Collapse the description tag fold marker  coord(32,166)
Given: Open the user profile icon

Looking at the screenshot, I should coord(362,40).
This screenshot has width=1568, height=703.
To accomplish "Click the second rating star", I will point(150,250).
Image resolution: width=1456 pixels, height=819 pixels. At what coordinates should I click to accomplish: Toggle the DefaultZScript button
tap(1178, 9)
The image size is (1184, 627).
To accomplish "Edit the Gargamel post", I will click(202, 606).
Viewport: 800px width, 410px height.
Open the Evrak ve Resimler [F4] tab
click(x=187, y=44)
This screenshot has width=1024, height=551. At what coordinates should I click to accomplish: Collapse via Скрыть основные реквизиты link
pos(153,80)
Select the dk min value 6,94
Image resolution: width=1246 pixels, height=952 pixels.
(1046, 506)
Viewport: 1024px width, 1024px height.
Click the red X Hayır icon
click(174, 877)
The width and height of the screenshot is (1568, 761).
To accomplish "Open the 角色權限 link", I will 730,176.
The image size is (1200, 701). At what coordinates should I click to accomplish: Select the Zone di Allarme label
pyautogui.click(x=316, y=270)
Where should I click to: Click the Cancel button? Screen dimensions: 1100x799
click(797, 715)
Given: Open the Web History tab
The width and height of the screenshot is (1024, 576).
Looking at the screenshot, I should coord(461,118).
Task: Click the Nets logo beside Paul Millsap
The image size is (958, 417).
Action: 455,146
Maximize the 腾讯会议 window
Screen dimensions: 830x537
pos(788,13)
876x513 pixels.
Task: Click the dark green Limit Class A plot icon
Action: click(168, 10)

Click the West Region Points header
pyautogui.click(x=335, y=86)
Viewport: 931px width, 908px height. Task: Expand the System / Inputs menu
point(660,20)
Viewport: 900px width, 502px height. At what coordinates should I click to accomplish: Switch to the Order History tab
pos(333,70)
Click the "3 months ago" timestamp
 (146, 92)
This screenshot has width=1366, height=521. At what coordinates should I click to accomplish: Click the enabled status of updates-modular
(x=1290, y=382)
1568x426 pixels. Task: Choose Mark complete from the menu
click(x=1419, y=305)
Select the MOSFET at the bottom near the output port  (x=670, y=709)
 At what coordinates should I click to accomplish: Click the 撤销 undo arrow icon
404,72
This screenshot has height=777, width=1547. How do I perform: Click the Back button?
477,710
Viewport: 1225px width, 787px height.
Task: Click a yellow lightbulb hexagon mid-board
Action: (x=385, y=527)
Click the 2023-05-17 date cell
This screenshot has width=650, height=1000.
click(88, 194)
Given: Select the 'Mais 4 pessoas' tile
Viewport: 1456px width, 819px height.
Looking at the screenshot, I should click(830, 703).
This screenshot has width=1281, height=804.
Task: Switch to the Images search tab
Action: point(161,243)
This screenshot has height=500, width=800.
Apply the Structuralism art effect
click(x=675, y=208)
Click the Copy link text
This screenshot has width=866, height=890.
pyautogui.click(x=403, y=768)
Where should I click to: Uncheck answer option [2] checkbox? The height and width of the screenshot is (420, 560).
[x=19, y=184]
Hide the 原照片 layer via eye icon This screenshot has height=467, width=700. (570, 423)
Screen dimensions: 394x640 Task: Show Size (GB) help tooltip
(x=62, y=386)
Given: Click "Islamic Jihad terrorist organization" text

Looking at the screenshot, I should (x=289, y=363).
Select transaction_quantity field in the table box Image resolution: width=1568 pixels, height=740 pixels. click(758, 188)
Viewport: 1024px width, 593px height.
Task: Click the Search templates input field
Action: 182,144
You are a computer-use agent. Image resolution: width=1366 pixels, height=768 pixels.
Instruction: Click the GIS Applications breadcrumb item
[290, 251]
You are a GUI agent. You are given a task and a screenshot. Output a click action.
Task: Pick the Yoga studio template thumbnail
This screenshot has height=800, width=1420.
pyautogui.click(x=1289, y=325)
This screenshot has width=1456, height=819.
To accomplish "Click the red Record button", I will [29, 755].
-- -- --
*Exercise details*
Copy out the full set of entries without altering anything.

*Response area*
Collapse the description tag fold marker  coord(32,166)
Given: Open the user profile icon

Looking at the screenshot, I should coord(362,40).
This screenshot has width=1568, height=703.
To accomplish "Click the second rating star", I will point(150,250).
Image resolution: width=1456 pixels, height=819 pixels. At what coordinates should I click to accomplish: Toggle the DefaultZScript button
tap(1178, 9)
The image size is (1184, 627).
To accomplish "Edit the Gargamel post", I will click(202, 606).
Viewport: 800px width, 410px height.
Open the Evrak ve Resimler [F4] tab
click(x=187, y=44)
This screenshot has width=1024, height=551. At what coordinates should I click to accomplish: Collapse via Скрыть основные реквизиты link
pos(153,80)
Select the dk min value 6,94
Image resolution: width=1246 pixels, height=952 pixels.
(1046, 506)
Viewport: 1024px width, 1024px height.
Click the red X Hayır icon
click(174, 877)
The width and height of the screenshot is (1568, 761).
To accomplish "Open the 角色權限 link", I will 730,176.
The image size is (1200, 701). At what coordinates should I click to accomplish: Select the Zone di Allarme label
pyautogui.click(x=316, y=270)
Where should I click to: Click the Cancel button? Screen dimensions: 1100x799
click(797, 715)
Given: Open the Web History tab
The width and height of the screenshot is (1024, 576).
Looking at the screenshot, I should coord(461,118).
Task: Click the Nets logo beside Paul Millsap
The image size is (958, 417).
Action: 455,146
Maximize the 腾讯会议 window
Screen dimensions: 830x537
pos(788,13)
876x513 pixels.
Task: Click the dark green Limit Class A plot icon
Action: click(168, 10)

Click the West Region Points header
pyautogui.click(x=335, y=86)
Viewport: 931px width, 908px height. Task: Expand the System / Inputs menu
point(660,20)
Viewport: 900px width, 502px height. At what coordinates should I click to accomplish: Switch to the Order History tab
pos(333,70)
Click the "3 months ago" timestamp
 (146, 92)
This screenshot has width=1366, height=521. At what coordinates should I click to accomplish: Click the enabled status of updates-modular
(x=1290, y=382)
1568x426 pixels. Task: Choose Mark complete from the menu
click(x=1419, y=305)
Select the MOSFET at the bottom near the output port  (x=670, y=709)
 At what coordinates should I click to accomplish: Click the 撤销 undo arrow icon
404,72
This screenshot has height=777, width=1547. How do I perform: Click the Back button?
477,710
Viewport: 1225px width, 787px height.
Task: Click a yellow lightbulb hexagon mid-board
Action: (x=385, y=527)
Click the 2023-05-17 date cell
This screenshot has width=650, height=1000.
click(88, 194)
Given: Select the 'Mais 4 pessoas' tile
Viewport: 1456px width, 819px height.
Looking at the screenshot, I should click(830, 703).
This screenshot has width=1281, height=804.
Task: Switch to the Images search tab
Action: point(161,243)
This screenshot has height=500, width=800.
Apply the Structuralism art effect
click(x=675, y=208)
Click the Copy link text
This screenshot has width=866, height=890.
pyautogui.click(x=403, y=768)
Where should I click to: Uncheck answer option [2] checkbox? The height and width of the screenshot is (420, 560).
[x=19, y=184]
Hide the 原照片 layer via eye icon This screenshot has height=467, width=700. (570, 423)
Screen dimensions: 394x640 Task: Show Size (GB) help tooltip
(x=62, y=386)
Given: Click "Islamic Jihad terrorist organization" text

Looking at the screenshot, I should (x=289, y=363).
Select transaction_quantity field in the table box Image resolution: width=1568 pixels, height=740 pixels. click(758, 188)
Viewport: 1024px width, 593px height.
Task: Click the Search templates input field
Action: 182,144
You are a computer-use agent. Image resolution: width=1366 pixels, height=768 pixels.
Instruction: Click the GIS Applications breadcrumb item
[290, 251]
You are a GUI agent. You are given a task and a screenshot. Output a click action.
Task: Pick the Yoga studio template thumbnail
This screenshot has height=800, width=1420.
pyautogui.click(x=1289, y=325)
This screenshot has width=1456, height=819.
To accomplish "Click the red Record button", I will [29, 755].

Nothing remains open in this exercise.